Work request => The line containing "Size 8.5 (225, 731)" marks the start. Restate it and every following line through the end of the records exactly, and nothing else, leaving out the pictures.

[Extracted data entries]
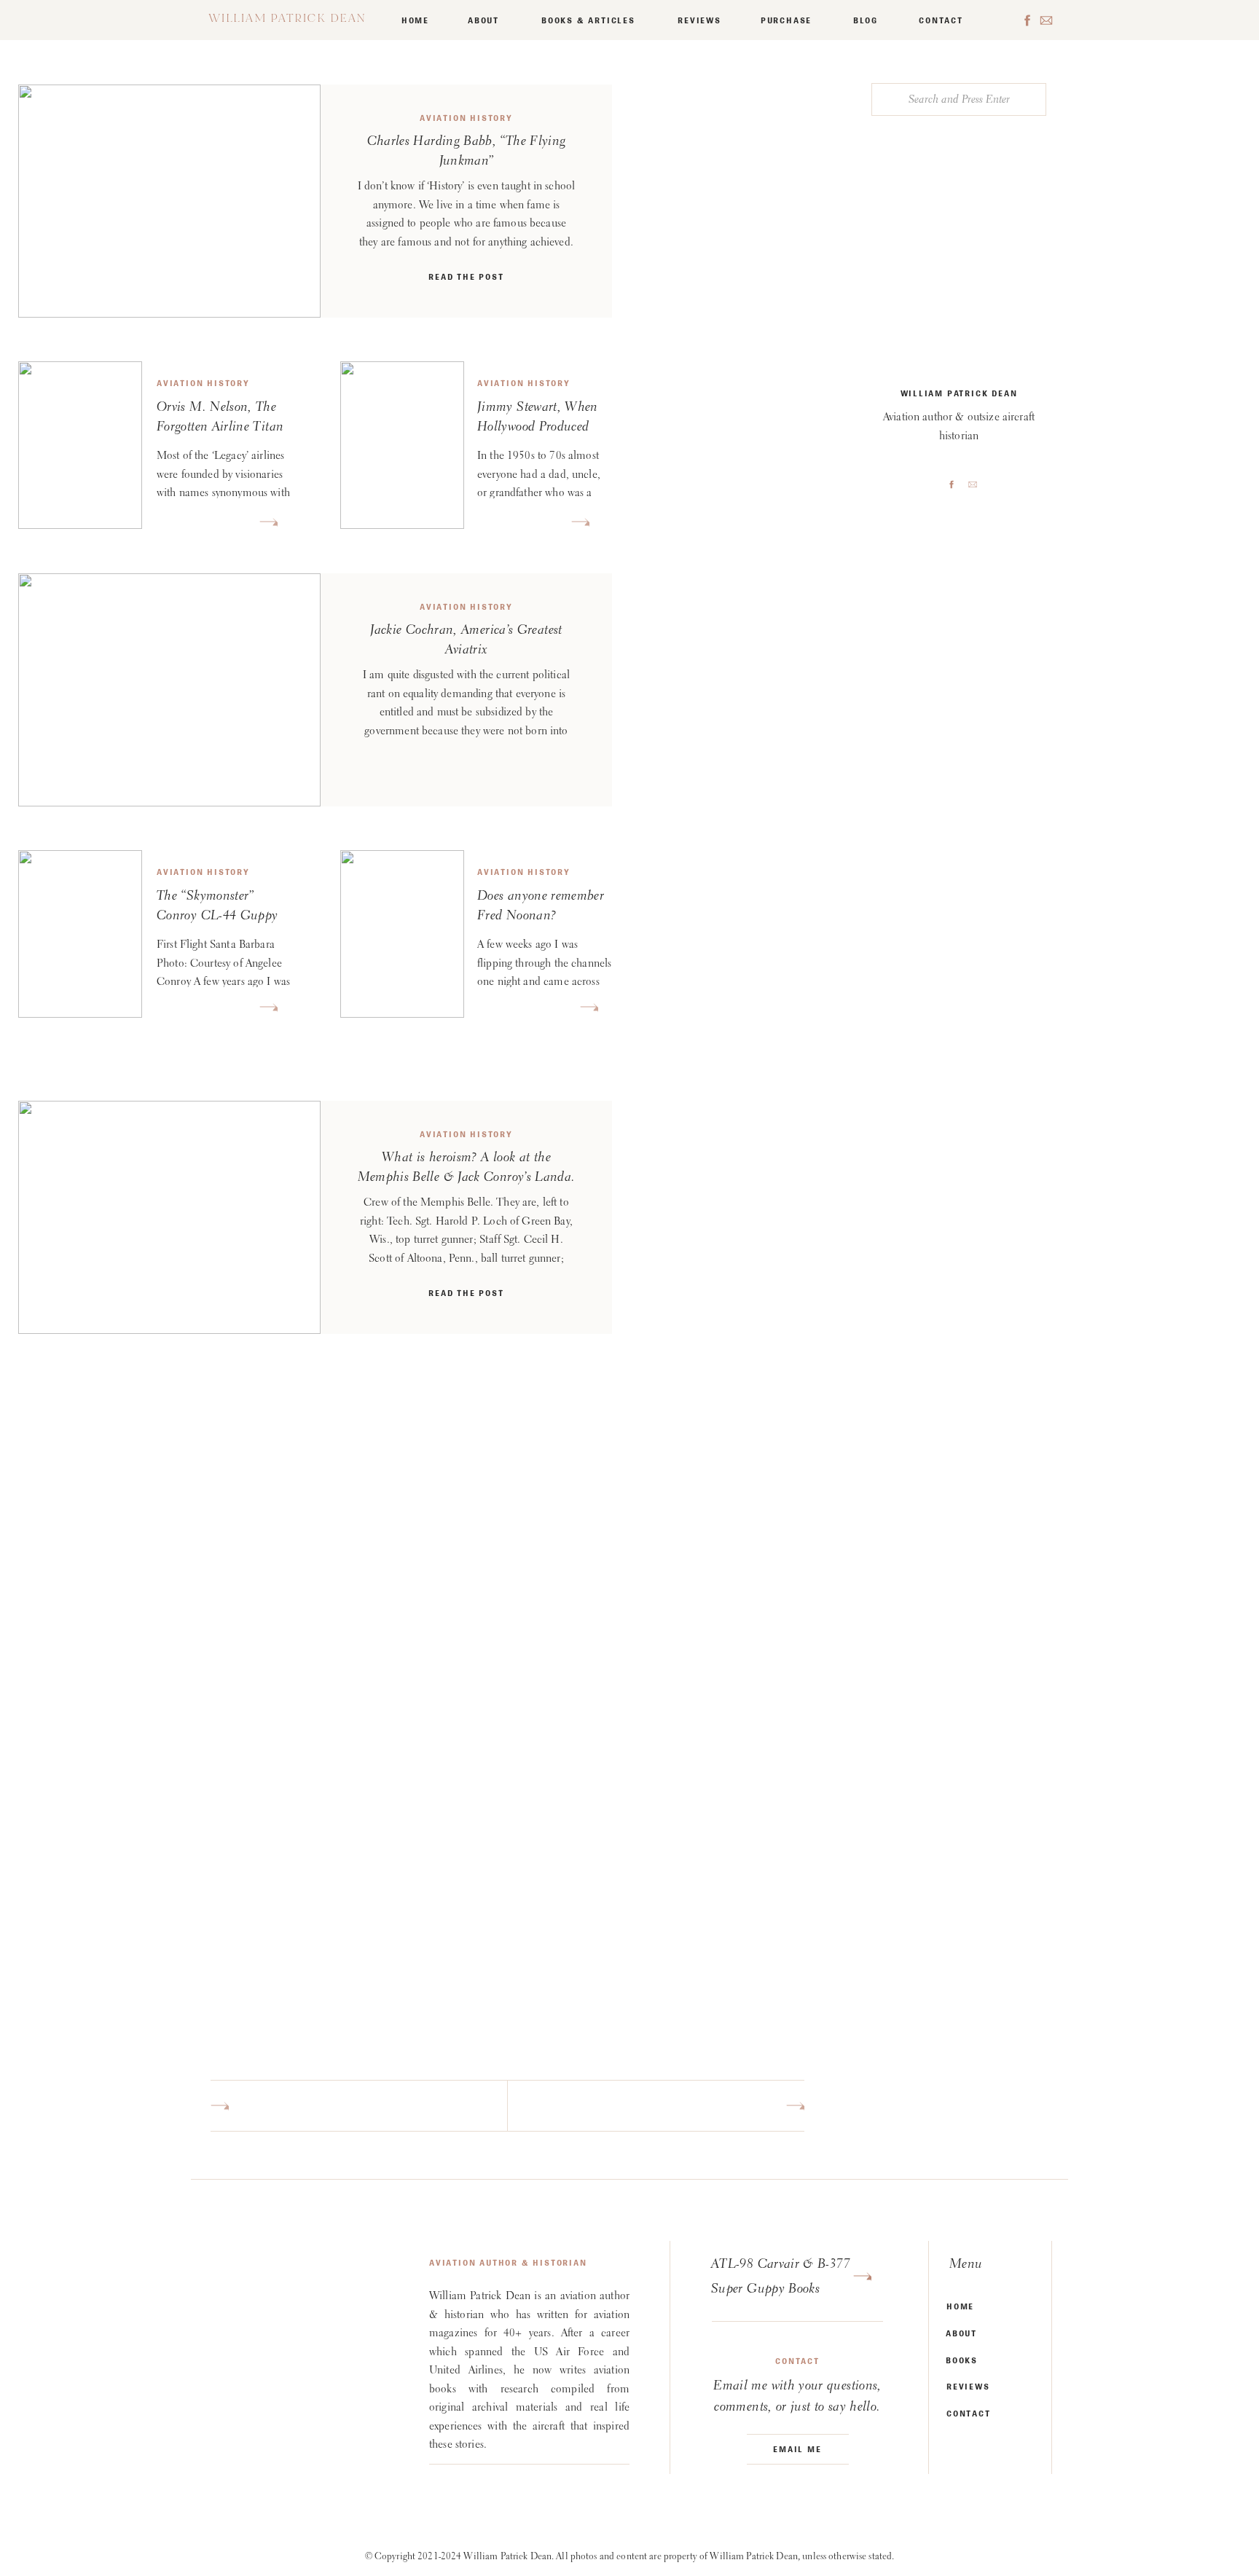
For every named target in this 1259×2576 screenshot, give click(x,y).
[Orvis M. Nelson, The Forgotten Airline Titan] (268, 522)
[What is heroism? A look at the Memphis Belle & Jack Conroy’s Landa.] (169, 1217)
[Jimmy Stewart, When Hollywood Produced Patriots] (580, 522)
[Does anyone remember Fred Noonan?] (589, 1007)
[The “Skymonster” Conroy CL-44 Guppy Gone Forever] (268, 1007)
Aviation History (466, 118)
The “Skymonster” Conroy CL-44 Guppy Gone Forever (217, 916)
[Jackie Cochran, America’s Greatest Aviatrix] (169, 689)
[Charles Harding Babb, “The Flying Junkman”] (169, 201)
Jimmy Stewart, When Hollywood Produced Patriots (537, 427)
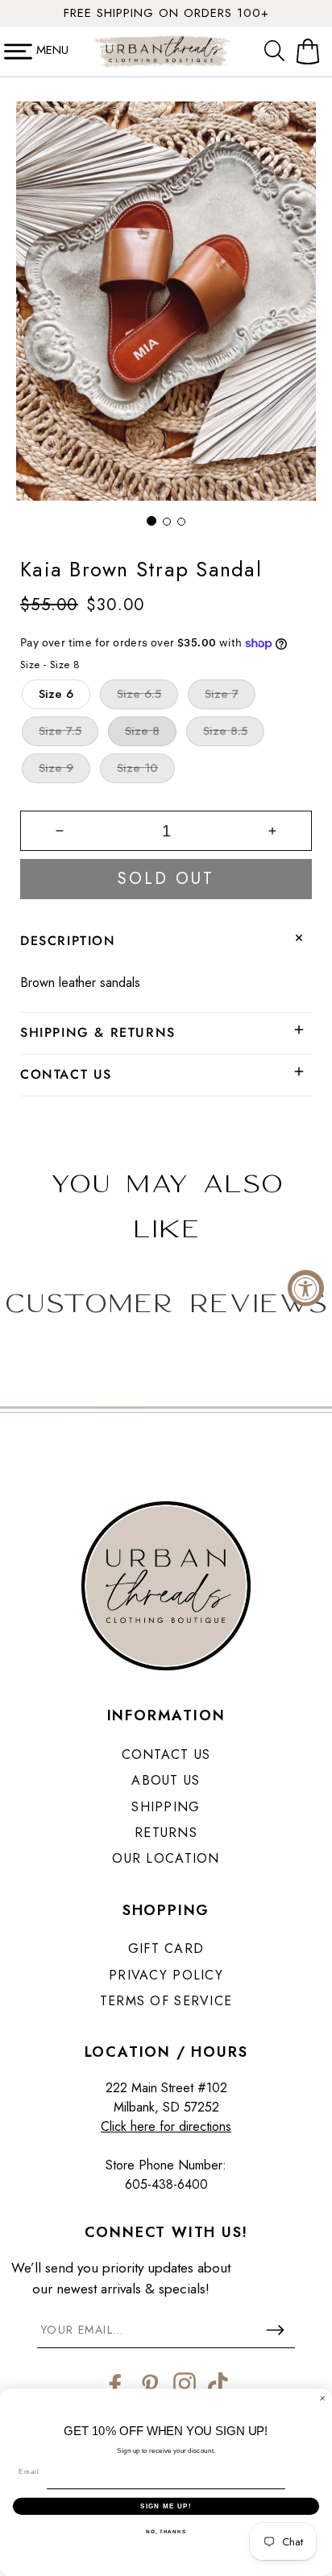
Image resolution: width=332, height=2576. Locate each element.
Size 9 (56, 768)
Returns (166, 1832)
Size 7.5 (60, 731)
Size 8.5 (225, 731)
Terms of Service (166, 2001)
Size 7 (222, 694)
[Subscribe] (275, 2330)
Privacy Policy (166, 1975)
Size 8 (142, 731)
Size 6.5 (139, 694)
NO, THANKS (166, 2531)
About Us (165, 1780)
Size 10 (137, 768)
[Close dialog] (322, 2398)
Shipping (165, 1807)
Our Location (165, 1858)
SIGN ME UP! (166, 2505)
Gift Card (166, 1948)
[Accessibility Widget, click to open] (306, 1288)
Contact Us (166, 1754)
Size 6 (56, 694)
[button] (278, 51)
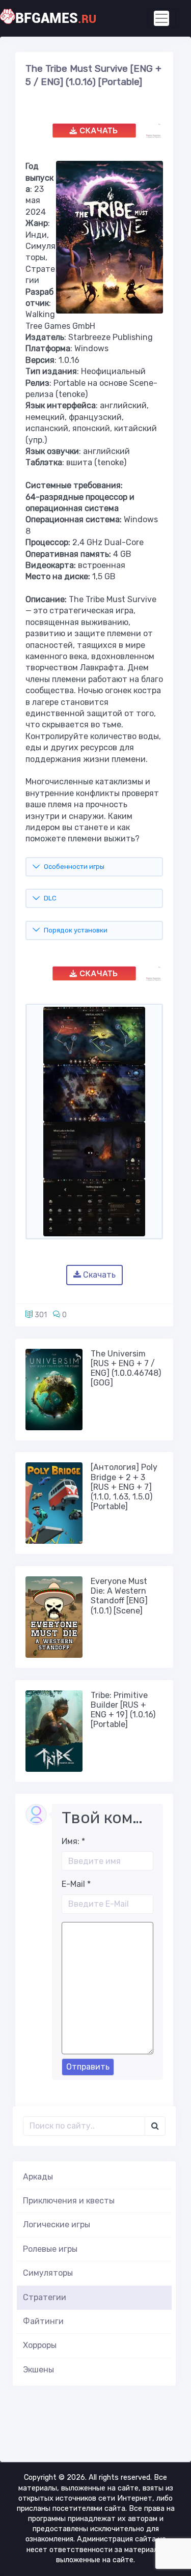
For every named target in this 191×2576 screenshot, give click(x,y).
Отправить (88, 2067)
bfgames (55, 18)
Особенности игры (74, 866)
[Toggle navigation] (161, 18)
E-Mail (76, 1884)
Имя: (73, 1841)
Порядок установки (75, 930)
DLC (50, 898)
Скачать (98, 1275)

Solution below =>
Size 8.5 (225, 731)
Terms of Service (166, 2001)
Size 7 (222, 694)
[Subscribe] (275, 2330)
Privacy Policy (166, 1975)
Size 8 (142, 731)
Size 6.5 (139, 694)
NO, THANKS (166, 2531)
About Us (165, 1780)
Size 10 (137, 768)
[Close dialog] (322, 2398)
Shipping (165, 1807)
Our Location (165, 1858)
SIGN ME UP! (166, 2505)
Gift Card (166, 1948)
[Accessibility Widget, click to open] (306, 1288)
Contact Us (166, 1754)
Size 6 (56, 694)
[button] (278, 51)
For every named target in this 191×2576 screenshot, give click(x,y).
Отправить (88, 2067)
bfgames (55, 18)
Особенности игры (74, 866)
[Toggle navigation] (161, 18)
E-Mail (76, 1884)
Имя: (73, 1841)
Порядок установки (75, 930)
DLC (50, 898)
Скачать (98, 1275)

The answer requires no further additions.